#### TASK TO CARRY OUT
Your answer should be the lines below from the one with "Task: Open the purple Apps icon" to the one with "Task: Open the New Item dropdown", both included, given again exactly and with nothing added.

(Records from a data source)
Content starts
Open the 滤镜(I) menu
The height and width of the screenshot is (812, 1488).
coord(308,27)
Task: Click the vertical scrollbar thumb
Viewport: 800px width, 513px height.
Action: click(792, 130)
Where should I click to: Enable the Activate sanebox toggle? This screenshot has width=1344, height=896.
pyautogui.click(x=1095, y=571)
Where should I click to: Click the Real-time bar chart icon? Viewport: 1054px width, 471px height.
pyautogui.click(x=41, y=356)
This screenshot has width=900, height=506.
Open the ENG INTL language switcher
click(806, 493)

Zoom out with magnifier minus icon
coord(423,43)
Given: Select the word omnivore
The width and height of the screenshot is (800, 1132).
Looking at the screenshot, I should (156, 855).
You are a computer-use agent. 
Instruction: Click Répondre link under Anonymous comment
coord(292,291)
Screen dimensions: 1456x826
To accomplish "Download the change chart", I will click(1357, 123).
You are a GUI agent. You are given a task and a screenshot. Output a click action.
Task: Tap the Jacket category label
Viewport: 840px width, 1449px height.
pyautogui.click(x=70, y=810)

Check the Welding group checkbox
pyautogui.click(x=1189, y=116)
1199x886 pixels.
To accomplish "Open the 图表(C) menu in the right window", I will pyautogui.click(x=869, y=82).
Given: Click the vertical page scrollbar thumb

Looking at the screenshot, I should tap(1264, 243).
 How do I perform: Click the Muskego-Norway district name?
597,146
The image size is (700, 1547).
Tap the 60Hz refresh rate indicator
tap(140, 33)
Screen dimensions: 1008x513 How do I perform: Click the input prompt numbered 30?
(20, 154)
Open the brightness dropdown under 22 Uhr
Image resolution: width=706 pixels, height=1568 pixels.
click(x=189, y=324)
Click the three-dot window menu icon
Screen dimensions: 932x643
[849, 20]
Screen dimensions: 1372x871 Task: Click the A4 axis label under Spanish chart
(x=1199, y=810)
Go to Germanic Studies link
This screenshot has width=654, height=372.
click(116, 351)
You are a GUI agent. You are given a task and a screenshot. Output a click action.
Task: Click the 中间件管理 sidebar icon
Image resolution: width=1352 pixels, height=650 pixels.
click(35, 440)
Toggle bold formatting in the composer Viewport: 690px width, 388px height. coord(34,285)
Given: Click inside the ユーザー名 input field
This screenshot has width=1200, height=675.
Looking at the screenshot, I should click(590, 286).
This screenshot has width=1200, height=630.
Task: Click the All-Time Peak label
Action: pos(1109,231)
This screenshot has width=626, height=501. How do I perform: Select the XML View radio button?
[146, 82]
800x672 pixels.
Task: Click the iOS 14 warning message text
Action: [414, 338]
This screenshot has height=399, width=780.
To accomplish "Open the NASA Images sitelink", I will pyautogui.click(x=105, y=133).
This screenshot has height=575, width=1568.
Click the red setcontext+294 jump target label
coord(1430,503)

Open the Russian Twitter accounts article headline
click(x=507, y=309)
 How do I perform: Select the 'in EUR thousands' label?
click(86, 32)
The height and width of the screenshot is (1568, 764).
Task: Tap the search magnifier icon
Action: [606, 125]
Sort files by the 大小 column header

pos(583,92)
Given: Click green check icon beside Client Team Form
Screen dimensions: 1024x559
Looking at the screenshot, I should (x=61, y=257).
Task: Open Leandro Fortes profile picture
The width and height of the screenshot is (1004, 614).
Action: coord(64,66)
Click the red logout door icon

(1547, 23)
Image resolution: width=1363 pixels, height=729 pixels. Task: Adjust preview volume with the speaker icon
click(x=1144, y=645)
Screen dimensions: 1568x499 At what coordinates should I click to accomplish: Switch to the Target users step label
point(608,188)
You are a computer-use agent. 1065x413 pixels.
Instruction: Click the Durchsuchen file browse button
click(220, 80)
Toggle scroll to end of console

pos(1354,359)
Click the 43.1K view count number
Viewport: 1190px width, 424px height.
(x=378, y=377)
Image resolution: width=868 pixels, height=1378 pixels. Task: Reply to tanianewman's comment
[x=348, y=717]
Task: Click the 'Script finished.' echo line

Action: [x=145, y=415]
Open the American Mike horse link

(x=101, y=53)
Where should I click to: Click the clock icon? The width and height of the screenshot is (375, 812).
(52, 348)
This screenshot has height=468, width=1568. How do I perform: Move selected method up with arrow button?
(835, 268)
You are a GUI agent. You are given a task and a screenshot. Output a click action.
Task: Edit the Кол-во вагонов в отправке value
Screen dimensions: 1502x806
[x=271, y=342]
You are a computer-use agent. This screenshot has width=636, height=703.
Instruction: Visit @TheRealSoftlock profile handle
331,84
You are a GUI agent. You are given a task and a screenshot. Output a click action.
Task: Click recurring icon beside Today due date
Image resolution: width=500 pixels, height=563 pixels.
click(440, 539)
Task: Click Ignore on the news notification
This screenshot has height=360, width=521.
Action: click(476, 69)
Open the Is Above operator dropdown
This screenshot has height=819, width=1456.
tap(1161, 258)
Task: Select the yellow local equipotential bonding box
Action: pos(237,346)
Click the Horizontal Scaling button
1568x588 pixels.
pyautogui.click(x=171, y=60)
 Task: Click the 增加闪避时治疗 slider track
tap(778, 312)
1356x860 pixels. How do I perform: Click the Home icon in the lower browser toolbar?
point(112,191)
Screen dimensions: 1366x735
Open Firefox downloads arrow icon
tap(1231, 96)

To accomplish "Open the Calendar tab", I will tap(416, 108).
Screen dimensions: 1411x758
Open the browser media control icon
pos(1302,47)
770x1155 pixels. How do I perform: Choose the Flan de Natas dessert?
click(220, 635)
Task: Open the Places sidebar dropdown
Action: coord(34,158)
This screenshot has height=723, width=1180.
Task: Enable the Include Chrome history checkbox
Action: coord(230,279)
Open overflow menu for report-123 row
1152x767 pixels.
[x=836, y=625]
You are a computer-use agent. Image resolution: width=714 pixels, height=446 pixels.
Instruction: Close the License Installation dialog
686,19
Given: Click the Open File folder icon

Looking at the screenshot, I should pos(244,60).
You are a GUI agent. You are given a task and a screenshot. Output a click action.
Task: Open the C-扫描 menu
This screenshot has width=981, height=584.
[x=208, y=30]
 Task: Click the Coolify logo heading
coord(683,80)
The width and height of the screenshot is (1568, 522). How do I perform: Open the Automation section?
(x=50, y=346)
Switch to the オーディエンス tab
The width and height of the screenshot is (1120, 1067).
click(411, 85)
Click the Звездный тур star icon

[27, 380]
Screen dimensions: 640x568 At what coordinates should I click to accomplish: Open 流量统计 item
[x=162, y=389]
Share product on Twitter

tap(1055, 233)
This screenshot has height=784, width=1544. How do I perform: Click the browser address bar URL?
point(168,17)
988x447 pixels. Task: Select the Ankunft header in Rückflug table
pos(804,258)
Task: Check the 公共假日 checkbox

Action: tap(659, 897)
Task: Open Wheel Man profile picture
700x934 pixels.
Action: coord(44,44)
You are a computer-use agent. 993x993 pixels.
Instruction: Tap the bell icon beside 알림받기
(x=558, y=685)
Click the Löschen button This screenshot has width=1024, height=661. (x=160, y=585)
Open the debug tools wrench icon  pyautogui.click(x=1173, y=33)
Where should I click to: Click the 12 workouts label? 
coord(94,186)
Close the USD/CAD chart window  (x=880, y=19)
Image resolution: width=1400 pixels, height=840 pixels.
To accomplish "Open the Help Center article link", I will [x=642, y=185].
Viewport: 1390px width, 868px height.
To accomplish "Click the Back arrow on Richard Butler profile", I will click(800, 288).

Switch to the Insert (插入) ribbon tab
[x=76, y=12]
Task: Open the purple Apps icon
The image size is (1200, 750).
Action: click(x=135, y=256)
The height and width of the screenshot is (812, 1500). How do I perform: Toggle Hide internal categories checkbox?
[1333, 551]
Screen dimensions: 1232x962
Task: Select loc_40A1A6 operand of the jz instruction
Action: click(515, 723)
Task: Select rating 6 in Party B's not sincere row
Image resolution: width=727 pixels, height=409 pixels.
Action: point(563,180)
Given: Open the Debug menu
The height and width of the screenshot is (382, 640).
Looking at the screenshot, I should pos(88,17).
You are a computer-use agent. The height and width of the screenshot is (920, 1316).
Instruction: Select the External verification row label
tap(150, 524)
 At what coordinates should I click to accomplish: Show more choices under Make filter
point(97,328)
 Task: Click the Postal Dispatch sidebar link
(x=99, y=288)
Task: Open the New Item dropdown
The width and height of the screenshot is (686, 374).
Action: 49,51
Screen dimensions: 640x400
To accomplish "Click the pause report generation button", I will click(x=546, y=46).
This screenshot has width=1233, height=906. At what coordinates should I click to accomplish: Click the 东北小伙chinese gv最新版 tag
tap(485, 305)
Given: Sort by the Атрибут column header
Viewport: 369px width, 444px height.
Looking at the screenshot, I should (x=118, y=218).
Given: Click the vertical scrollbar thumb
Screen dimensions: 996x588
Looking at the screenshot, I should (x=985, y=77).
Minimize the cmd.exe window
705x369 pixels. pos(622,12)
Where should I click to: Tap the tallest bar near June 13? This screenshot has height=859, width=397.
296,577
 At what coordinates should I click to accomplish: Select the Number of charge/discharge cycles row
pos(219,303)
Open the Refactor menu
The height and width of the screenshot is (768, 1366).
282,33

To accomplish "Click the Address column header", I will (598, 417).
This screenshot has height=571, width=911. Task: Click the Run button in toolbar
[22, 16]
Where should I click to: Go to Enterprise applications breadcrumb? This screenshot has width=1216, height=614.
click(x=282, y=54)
Content ends
#### RESULT
Task: Open the purple Apps icon
The image size is (1200, 750).
Action: click(x=135, y=256)
The height and width of the screenshot is (812, 1500). How do I perform: Toggle Hide internal categories checkbox?
[1333, 551]
Screen dimensions: 1232x962
Task: Select loc_40A1A6 operand of the jz instruction
Action: click(515, 723)
Task: Select rating 6 in Party B's not sincere row
Image resolution: width=727 pixels, height=409 pixels.
Action: point(563,180)
Given: Open the Debug menu
The height and width of the screenshot is (382, 640).
Looking at the screenshot, I should pos(88,17).
You are a computer-use agent. The height and width of the screenshot is (920, 1316).
Instruction: Select the External verification row label
tap(150, 524)
 At what coordinates should I click to accomplish: Show more choices under Make filter
point(97,328)
 Task: Click the Postal Dispatch sidebar link
(x=99, y=288)
Task: Open the New Item dropdown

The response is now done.